Using the PlayStation 3's motion sensing controllers, player can also move Sackboy's head or body. Press the four buttons, and you can make Sackboy smile, frown, cower in fear or scowl in anger.

These controls essentially turn the Sackboy into a digital puppet that can mug for the camera or smack around other Sackboys.

As players make their way through the pre-created levels, the difficulty ramps up considerably. Evans said he hasn't actually been able to beat the game without cheating.

"The final levels of the game, they will destroy you," he said.

Share

If playing with and creating in LittleBigPlanet will get gamers hooked on the title, the ability to share what you've created and play the creations of others will give this game a long life.

"You go onto the community level section on the beta trial, and it's insane," Evans said. "It is totally melting my brain."

Twenty-four hours after releasing a small section of the game to 10,000 people in Europe, more than 2,000 levels were created.

"I had no idea," Evans said. "I'm really surprised by the quality of the beta levels."

Once you create a level in LittleBigPlanet you have the option to add tags describing your creation and then sending it out to the PlayStation Network for other gamers to download and play.

The interface for finding new levels is similar to Google in its simplistic approach. The game finds the levels with the highest ratings from other users, but it can search for levels that match your preferences, too. The game also allows you to follow specific gamers, to keep track of what levels they have created.

"You see a great level and you love it and you save that creator and now whenever that person publishes a new level you get these pop-ups," Evans said. "You feel kind of connected.

"It's almost like an MMO, and that's really satisfying."

Although gamers can't gain access to them yet, LittleBigPlanet also tracks an individual's creations. Media Molecule eventually hopes to make those stats available to gamers so they see how often others have downloaded their creations or played their levels.

With the game just hitting stores, it's too early to start talking about sequels, but Media Molecule already is looking into how they can get more creative tools into the hands of their users.

"We can release new levels, new stickers, new content," Evans said. "It's pretty clear to me that we have to move in a fluid direction about what's a sequel and what's not a sequel."

Do-it-yourself gaming

Working with your characters in LittleBigPlanet, you have the ability to move, shape and stitch together just about anything and make it part of the game.

Maximizing creativity -- even in death scenes

LittleBigPlanet may look like an idyllic setting peopled with doe-eyed Sackboys and girls, but that doesn't mean there isn't a taste of danger as well.

While building your own levels, you can snap a glass-enclosed brain onto just about anything and instantly turn it into an enemy.

Once you've given life to your bad guy, you have three sliders you can adjust to affect the way it behaves.

With the flick of a thumbstick you can control how aggressive your creation is - whether it stays put or runs away when confronted - and adjust an invisible radius around your critter to decide when exactly it notices an approaching Sackperson.

These creations aren't just decoration; they can turn a Sackboy into a puff of smoke in an instant. A rundown of the different ways death can catch you in LittleBigPlanet, be it from enemy or surroundings:

* Squished between the endless machinations of moving scenery.

* Crisped by burning scenery.

* Electrocuted after brushing against an electrifying object.

* Poisoned by the noxious green gas adrift in an area.

* Ventilated after being skewered with spikes.

* Blown up by an explosive.

Sackboy can also die if he gets too far behind the other players in a multiplayer game. Also, given a setting where Sackboy is stuck, frustrated or just can't take LittleBigPlanet anymore, the little creature can hold his breath until he explodes into a puff of vapor.

Singing a different tune

LittleBigPlanet quickly sparked controversy when some Muslim gamers reported that a background song included some expressions found in the Quran. Sony acted quickly, recalling the games and readying new copies without the lyrics. The long-awaited game, which had already been frequently delayed, will be in stores Monday, Sony said.

• • •

What to work on:
**1)** The LittleBigPlanet article has a bulleted list of ways a Sackboy can die. List every way given in that bulleted list.
**2)** Answer these questions using the LittleBigPlanet article:
(a) How many levels were created within twenty-four hours of the small section of the game being released in Europe?
(b) How many sliders can you adjust to affect the way your bad guy behaves?
(c) What did Sony leave out of the new copies of the game?
**3)** Rewrite the LittleBigPlanet article from "Working with your" to "way it behaves.", changing "sliders" to "dials".

Data excerpts:
• • •

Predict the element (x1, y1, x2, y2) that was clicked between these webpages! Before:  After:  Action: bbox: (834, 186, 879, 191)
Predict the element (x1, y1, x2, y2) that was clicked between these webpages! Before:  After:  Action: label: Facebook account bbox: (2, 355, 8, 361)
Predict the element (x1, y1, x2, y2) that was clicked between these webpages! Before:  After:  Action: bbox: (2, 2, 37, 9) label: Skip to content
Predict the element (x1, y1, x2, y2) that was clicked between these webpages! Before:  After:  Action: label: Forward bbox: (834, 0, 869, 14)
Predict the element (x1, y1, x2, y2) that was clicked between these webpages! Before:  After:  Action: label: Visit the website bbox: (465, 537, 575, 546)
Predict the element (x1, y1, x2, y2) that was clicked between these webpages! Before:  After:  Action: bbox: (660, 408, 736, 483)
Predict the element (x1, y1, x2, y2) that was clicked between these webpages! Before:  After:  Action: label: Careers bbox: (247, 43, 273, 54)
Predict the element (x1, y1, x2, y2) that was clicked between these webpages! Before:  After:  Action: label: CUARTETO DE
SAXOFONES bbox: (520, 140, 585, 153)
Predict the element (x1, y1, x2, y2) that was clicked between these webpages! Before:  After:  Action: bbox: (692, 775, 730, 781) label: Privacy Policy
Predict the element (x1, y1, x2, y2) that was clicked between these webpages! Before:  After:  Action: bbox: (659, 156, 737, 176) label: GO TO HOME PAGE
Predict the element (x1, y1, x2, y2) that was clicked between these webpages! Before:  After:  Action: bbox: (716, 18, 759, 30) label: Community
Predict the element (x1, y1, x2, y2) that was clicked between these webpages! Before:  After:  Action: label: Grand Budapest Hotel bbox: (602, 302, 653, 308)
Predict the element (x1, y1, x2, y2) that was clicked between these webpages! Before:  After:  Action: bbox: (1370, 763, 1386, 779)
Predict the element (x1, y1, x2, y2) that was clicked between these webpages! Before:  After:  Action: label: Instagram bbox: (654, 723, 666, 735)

• • •

Written answers:
**1)**
- Squished between the endless machinations of moving scenery
- Crisped by burning scenery
- Electrocuted after brushing against an electrifying object
- Poisoned by the noxious green gas adrift in an area
- Ventilated after being skewered with spikes
- Blown up by an explosive

**2)**
(a) More than 2,000 levels.
(b) Three sliders.
(c) The lyrics.

**3)**
Working with your characters in LittleBigPlanet, you have the ability to move, shape and stitch together just about anything and make it part of the game.

Maximizing creativity -- even in death scenes

LittleBigPlanet may look like an idyllic setting peopled with doe-eyed Sackboys and girls, but that doesn't mean there isn't a taste of danger as well.

While building your own levels, you can snap a glass-enclosed brain onto just about anything and instantly turn it into an enemy.

Once you've given life to your bad guy, you have three dials you can adjust to affect the way it behaves.